MARKET WATCH: Crude tops $71/bbl, pushes higher
Oil prices continued to escalate June 10 with the front-month US benchmark contract closing above $71/bbl in the New York market for the first time in 8 months following reports of unexpected drops in crude, gasoline, and distillate fuel inventories.
OGJ Senior Writer
HOUSTON, June 11 -- Oil prices continued to escalate June 10 with the front-month US benchmark contract closing above $71/bbl in the New York market for the first time in 8 months following reports of unexpected drops in crude, gasoline, and distillate fuel inventories.
Crude topped $72/bbl in early trading June 11 after the International Energy Agency in Paris increased its prediction of global oil demand for the first time in 10 months, amid indications of a pending economic recovery.
“Improving demand-related sentiment continues to support prices,” said analysts in the Houston office of Raymond James & Associates Inc. “China continues to soak up crude as its May net imports figure reached the second highest level ever.”

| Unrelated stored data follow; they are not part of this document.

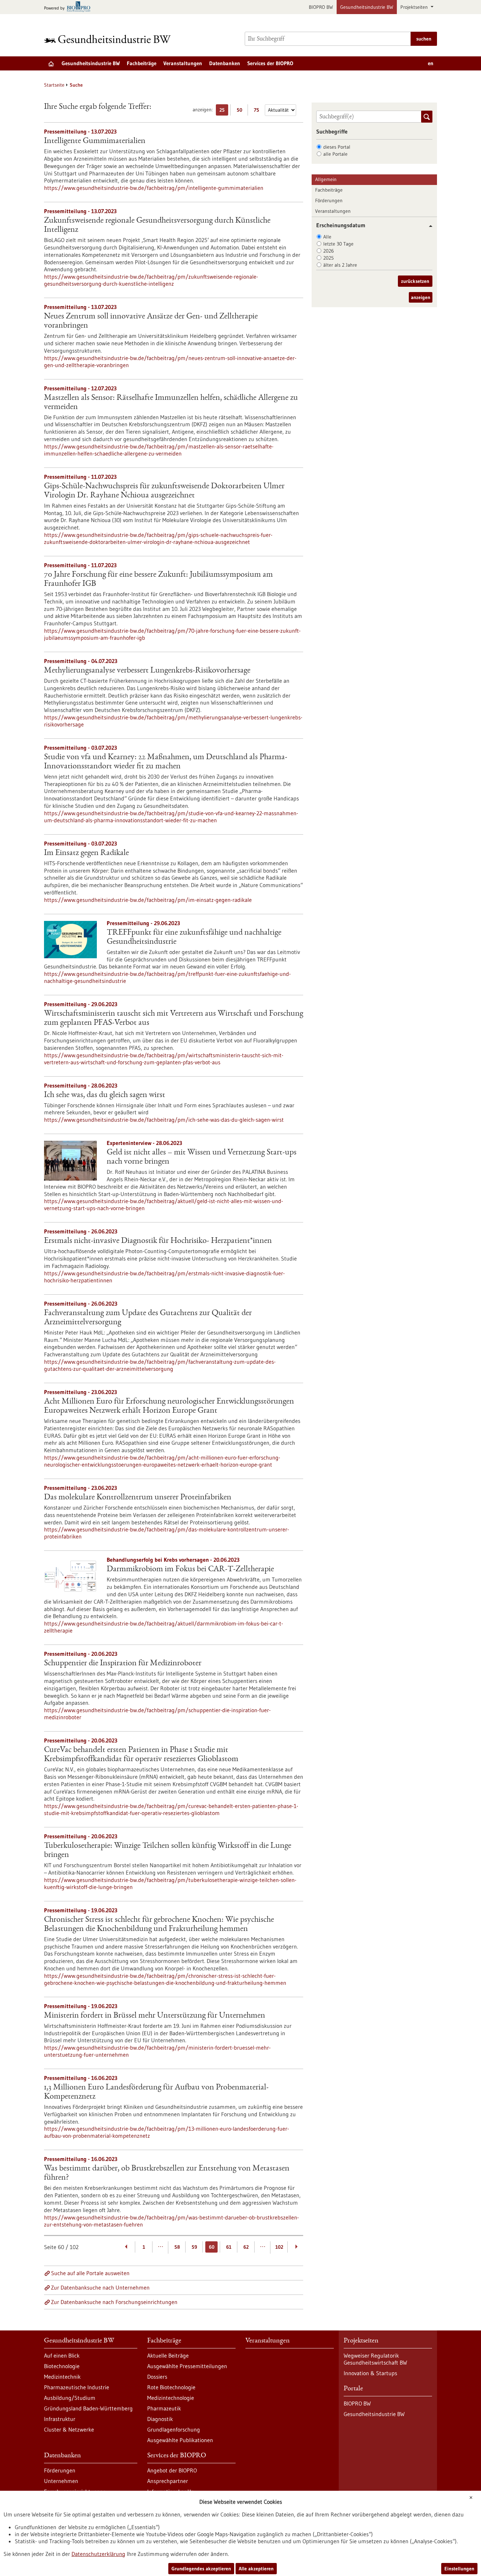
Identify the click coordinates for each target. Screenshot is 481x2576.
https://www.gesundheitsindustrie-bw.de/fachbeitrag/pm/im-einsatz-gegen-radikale (148, 899)
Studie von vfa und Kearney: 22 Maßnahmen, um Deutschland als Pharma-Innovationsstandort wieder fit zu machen (165, 762)
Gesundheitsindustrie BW (366, 7)
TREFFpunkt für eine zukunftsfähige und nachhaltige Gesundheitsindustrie (194, 937)
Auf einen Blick (62, 2355)
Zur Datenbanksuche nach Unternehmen (100, 2287)
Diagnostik (160, 2418)
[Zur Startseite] (109, 39)
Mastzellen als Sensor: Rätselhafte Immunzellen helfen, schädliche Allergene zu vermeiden (171, 402)
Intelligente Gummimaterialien (94, 141)
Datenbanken (224, 63)
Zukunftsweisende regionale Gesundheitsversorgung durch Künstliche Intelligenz (157, 225)
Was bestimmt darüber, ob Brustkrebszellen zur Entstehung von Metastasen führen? (166, 2173)
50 (241, 111)
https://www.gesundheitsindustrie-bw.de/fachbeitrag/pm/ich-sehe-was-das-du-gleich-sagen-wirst (164, 1119)
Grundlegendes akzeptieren (201, 2568)
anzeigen (420, 297)
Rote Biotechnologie (171, 2387)
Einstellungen (459, 2568)
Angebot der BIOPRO (172, 2470)
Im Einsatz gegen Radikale (86, 853)
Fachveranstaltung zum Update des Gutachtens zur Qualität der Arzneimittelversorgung (148, 1318)
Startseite (54, 85)
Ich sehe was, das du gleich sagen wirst (104, 1095)
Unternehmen (61, 2480)
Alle (327, 237)
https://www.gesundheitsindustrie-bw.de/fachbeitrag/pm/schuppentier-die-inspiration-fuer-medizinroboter (157, 1714)
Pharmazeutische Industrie (76, 2387)
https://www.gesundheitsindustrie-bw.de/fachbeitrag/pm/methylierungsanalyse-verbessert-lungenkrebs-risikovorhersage (173, 721)
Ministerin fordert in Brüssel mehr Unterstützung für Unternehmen (154, 2016)
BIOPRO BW (321, 7)
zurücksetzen (415, 281)
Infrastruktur (59, 2418)
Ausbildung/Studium (69, 2397)
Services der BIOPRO (270, 63)
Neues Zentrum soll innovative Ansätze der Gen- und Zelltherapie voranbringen (151, 321)
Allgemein (326, 179)
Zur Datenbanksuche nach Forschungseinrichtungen (114, 2301)
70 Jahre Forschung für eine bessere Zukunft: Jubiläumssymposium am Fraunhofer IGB (158, 579)
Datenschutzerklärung (98, 2553)
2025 (328, 258)
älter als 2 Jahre (340, 265)
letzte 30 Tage (338, 244)
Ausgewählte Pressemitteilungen (187, 2366)
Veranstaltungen (182, 63)
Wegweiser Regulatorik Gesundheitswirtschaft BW (375, 2359)
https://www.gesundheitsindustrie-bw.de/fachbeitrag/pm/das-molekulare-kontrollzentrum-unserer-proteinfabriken (166, 1533)
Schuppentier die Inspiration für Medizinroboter (122, 1663)
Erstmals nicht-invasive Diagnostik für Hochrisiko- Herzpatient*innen (158, 1241)
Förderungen (329, 200)
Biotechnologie (62, 2366)
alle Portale (335, 154)
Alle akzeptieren (256, 2568)
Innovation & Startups (370, 2373)
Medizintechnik (62, 2376)
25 (223, 111)
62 (246, 2247)
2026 (328, 251)
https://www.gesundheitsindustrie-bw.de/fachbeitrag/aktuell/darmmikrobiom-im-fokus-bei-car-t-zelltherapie (163, 1627)
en (430, 63)
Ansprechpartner (167, 2480)
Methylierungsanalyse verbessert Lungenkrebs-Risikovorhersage (147, 671)
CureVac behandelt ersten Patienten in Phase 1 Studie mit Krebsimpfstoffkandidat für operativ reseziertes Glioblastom (141, 1755)
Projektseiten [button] (414, 7)
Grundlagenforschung (173, 2429)
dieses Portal (336, 147)
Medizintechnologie (170, 2397)
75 (258, 111)
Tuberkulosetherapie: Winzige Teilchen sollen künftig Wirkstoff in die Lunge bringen (167, 1850)
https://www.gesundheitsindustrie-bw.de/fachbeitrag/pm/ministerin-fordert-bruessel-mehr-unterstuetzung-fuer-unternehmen (157, 2051)
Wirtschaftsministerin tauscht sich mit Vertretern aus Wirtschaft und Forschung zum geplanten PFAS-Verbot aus (173, 1018)
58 (177, 2247)
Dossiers (157, 2376)
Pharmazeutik (164, 2408)
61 (228, 2247)
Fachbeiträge (141, 63)
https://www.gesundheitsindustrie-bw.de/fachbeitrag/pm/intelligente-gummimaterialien (153, 187)
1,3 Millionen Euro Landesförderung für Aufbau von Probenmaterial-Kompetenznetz (156, 2092)
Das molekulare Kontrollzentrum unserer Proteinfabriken (137, 1497)
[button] (428, 226)
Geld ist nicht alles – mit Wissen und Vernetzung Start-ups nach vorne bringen (201, 1157)
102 (279, 2247)
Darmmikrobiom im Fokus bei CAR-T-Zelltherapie (190, 1569)
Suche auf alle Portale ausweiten (90, 2273)
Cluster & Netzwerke (69, 2429)
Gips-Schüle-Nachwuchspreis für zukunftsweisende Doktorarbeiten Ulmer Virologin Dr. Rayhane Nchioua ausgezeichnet (164, 491)
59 (194, 2247)
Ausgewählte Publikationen (180, 2440)
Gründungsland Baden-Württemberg (88, 2408)
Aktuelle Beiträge (168, 2355)
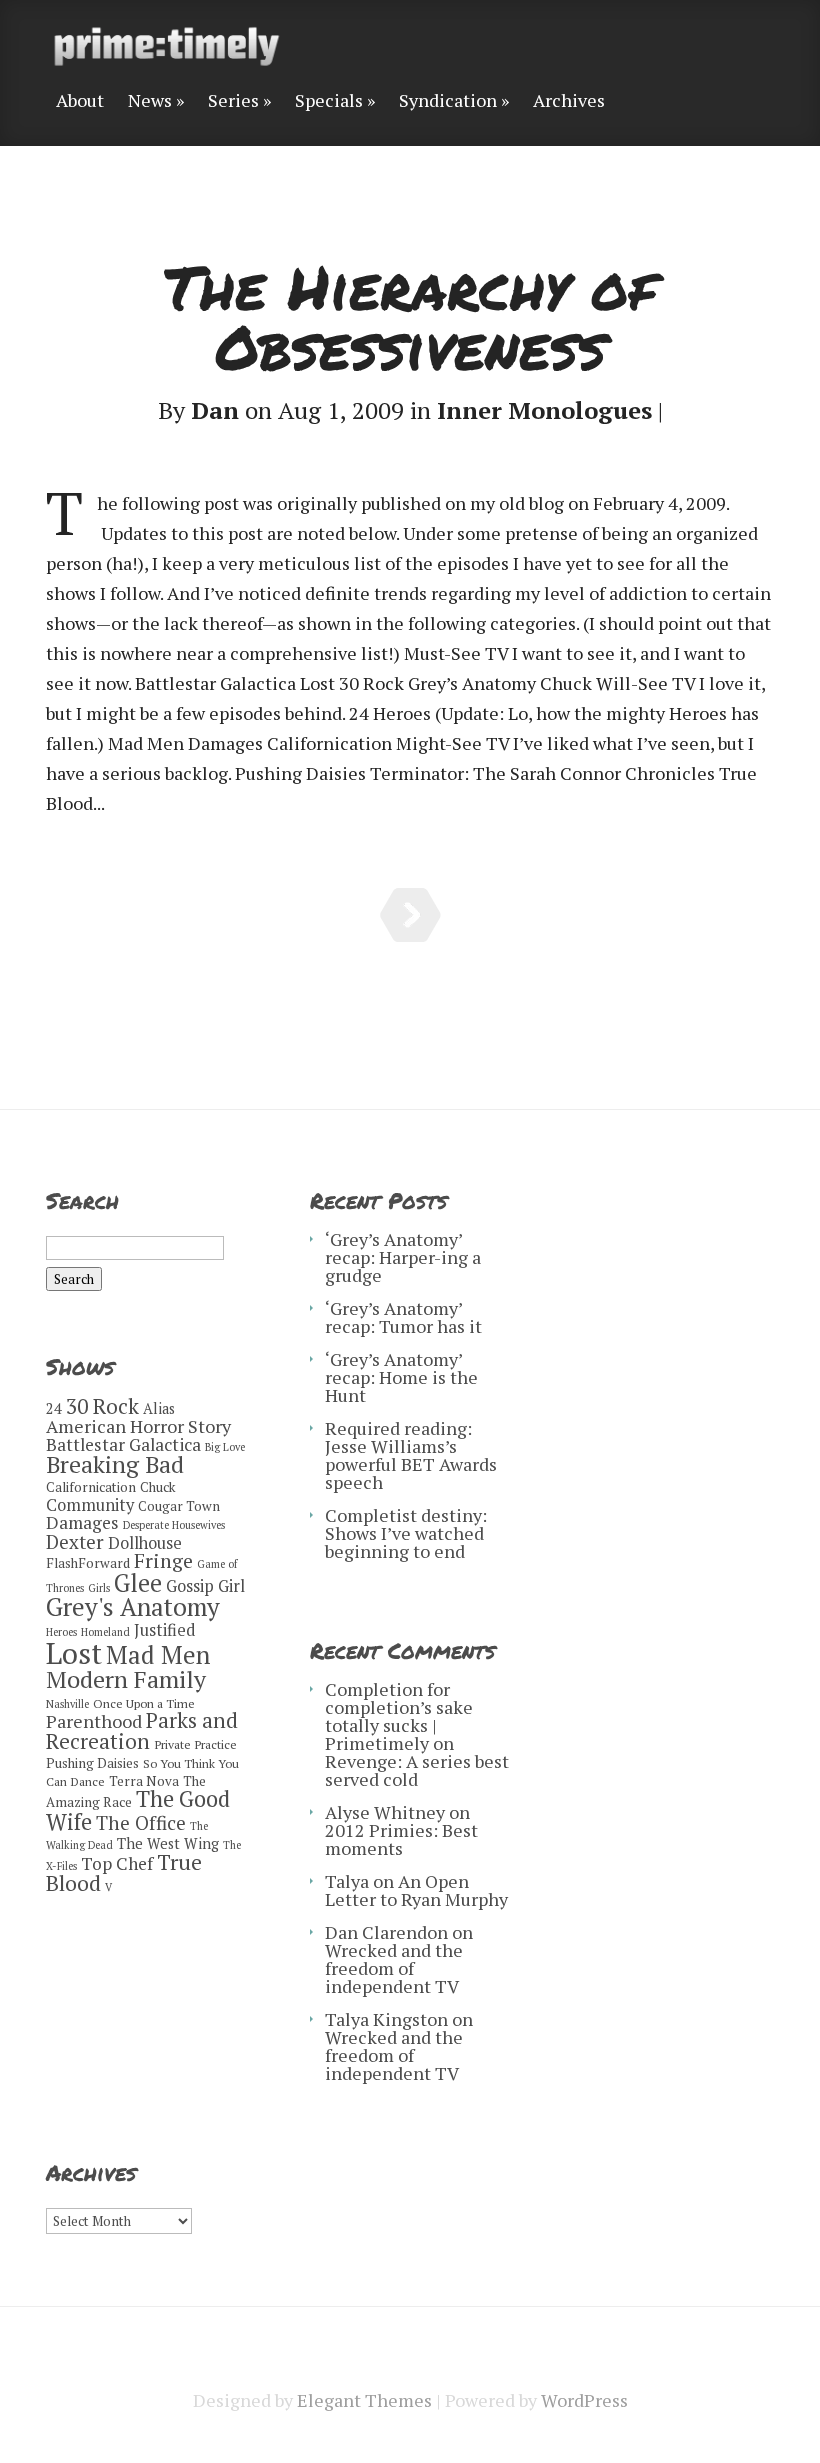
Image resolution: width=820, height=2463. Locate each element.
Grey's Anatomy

In New Orleans, analysts at Pritchard Capital Partners LLC said, “Crude and commodities also received further support from a weak US Treasury market. According to the US Treasury’s ‘Monthly Statement of Public Debt,’ the amount of total public debt outstanding has climbed from $10.7 trillion in December 2008 to $11.3 trillion at the end of May, and if the deficit is $1.8 trillion as predicted, the Treasury still has another $1.2 trillion of debt to issue. As a result, commodities may continue to be seen as an alternative for some investors.”
The Energy Information Administration said commercial inventories of benchmark US crude fell 4.4 million bbl to 361.6 million bbl in the week ended June 5. Gasoline stocks dropped 1.6 million bbl to 201.6 million bbl in the same period. Distillate fuel inventories were down 300,000 bbl to 149.7 million bbl (OGJ Online, June 10, 2009).
Olivier Jakob at Petromatrix, Zug, Switzerland, pointed out, “Gasoline stocks are not rebuilding in the weeks that followed the Memorial Day weekend, and that could be a sign of firm end-consumer driving demand. US gasoline stocks are now 8 million bbl lower than a year ago, and the data released by Euroilstock yesterday shows European gasoline stocks to be a mirror image of the US, with gasoline stocks on our side of the Atlantic also down 8 million bbl at the end of May vs. a year ago.”
IEA increased its oil demand forecast by 120,000 b/d to 83.3 million b/d. The latest total is down 2.9% from 2008 demand, compared with IEA’s previous prediction of a 3% decline. This “may reflect a slowing in the previously sharp decline,” said agency officials.
They also reported production by the Organization of Petroleum Exporting Countries increased 160,000 b/d to $28.4 million b/d. Production in the 11 member countries other than Iraq increased 110,000 b/d to 26 million b/d, compared with their official quota of 24.85 million b/d.
IEA increased its estimate of 2009 non-OPEC supply by 170,000 b/d due to stronger growth of new Russian fields, more robust North Sea production, and higher crude output in Colombia. Non-OPEC production this year is expected to total 50.5 million b/d, down 100,000 b/d from 2008.
Global oil production in May dropped 210,000 b/d to 83.7 million b/d. A production drop of 370,000 b/d among member nations of the Organization for Economic Cooperation and Development outstripped increased OPEC production, IEA reported.
While the IEA report “was on the more bullish side,” it contained nothing too surprising or “game-changing,” Raymond James analysts said.
The July contract for benchmark US sweet, light crudes escalated by $1.32 to $71.33/bbl June 10 on the New York Mercantile Exchange. The August contract gained $1.29 to $72.30/bbl. On the US spot market, West Texas Intermediate at Cushing, Okla., was up $1.32 to $71.33/bbl. Heating oil for July delivery increased 2.5¢ to $1.83/gal on NYMEX. Reformulated blend stock for oxygenate blending (RBOB) for the same month climbed 4.86¢ to $2.02/gal.
The July natural gas contract lost 2.3¢ to $3.71/MMbtu on NYMEX. On the US spot market, gas at Henry Hub, La., increased 3¢ to $3.56/MMbtu. EIA reported the injection of 106 bcf of natural gas in to US underground storage in the week ended June 5. That increased the amount of working gas in storage to 2.4 tcf, up 586 bcf from the same period a year ago and 438 bcf above the 5-year average.
Pritchard Capital Partners noted BP PLC’s latest Annual Statistical Review of World Energy showed US gas production rose 7.5% in 2009—“10 times the prior 10-year average,” they said.
In London, the July IPE contract for North Sea Brent crude gained $1.18 to $70.80/bbl. Gas oil for June was up $9.25 to $564.50/tonne.
The OPEC office in Vienna was closed June 11, so there was no price update on that group’s basket of 12 reference crudes.